Brutal Fruit
Brutal Fruit Ruby Apple Spritzer
  • South African Breweries – which makes a lot of beer – insists its Brutal Fruit spritzers are not beers.
  • A court ordered SAB to change the labels on some flavours of Brutal Fruit, because rather than fruit drinks, they are ales.
  • An ale is a subset of beer.
  • But the absence of malt means Brutal Fruit is not, in fact, a beer, says SAB.
  • For more stories, go to www.BusinessInsider.co.za.

Last week the high court ruled that South African Breweries (SAB) must change the labels on some flavours of Brutal Fruit, which are ales, and so can not be marketed as alcoholic fruit drinks.

An ale is a type of beer.

But even as SAB, which makes a lot of beer, is in the process of changing its packing and labelling, it insists that Brutal Fruit is not a beer.

SAB could not on Thursday provide the full new wording it will use to avoid the injunction against marketing its ales as fruit drinks, though it said the changes would – in compliance with the court order – be rolled out on Friday, 18 December.

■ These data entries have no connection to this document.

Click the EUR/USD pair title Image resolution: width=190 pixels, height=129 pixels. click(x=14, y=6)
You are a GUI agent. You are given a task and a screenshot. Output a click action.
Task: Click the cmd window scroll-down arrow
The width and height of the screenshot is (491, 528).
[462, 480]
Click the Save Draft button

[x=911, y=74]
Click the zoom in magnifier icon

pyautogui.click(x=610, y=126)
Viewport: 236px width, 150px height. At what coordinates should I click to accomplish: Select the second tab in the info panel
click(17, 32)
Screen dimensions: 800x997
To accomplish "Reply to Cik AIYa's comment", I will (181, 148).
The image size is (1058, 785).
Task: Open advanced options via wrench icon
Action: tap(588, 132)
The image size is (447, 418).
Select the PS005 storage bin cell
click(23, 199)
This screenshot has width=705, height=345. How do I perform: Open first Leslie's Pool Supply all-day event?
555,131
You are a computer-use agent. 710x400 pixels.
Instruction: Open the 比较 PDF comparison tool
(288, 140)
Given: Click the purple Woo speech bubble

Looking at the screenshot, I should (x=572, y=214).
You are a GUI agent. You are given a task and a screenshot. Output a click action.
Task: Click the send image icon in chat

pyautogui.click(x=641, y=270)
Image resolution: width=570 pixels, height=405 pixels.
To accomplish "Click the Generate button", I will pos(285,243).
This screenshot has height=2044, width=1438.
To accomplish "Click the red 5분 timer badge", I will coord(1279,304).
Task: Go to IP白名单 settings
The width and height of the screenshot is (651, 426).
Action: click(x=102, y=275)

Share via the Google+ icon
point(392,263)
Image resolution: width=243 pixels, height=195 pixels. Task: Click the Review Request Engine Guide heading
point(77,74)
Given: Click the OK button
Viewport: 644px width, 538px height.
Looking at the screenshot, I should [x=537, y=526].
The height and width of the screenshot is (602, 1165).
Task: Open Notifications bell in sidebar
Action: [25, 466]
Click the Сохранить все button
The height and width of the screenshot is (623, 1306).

"South African legislation states to be classified as a beer, you must contain 50% malt," said SAB. "Brutal Fruit has no malt in it, and is not a beer."

Instead, it says, Brutal Fruit is a unique infusion of sparkling water, fruit flavourings – and maize.

“These delicious ingredients have always been displayed on the Brutal product/packaging. Ever since Brutal Fruit Spritzer hit the shelves in 2018, its unique blend of ingredients has never changed,” it said.

Competitor Distell – which makes alcoholic drinks from fruit under the Savanna and Bernini brands – successfully argued before first advertising regulators and then in legal proceedings, that the "alcoholic fruit blend" phrase used on Brutal Fruit’s Ruby Apple and Strawberry Rouge flavours was misleading.

Consumers, Distell said in essence, may think such a description means they are drinking something derived from fermented fruit juice, when in fact they were getting a grain-based preparation.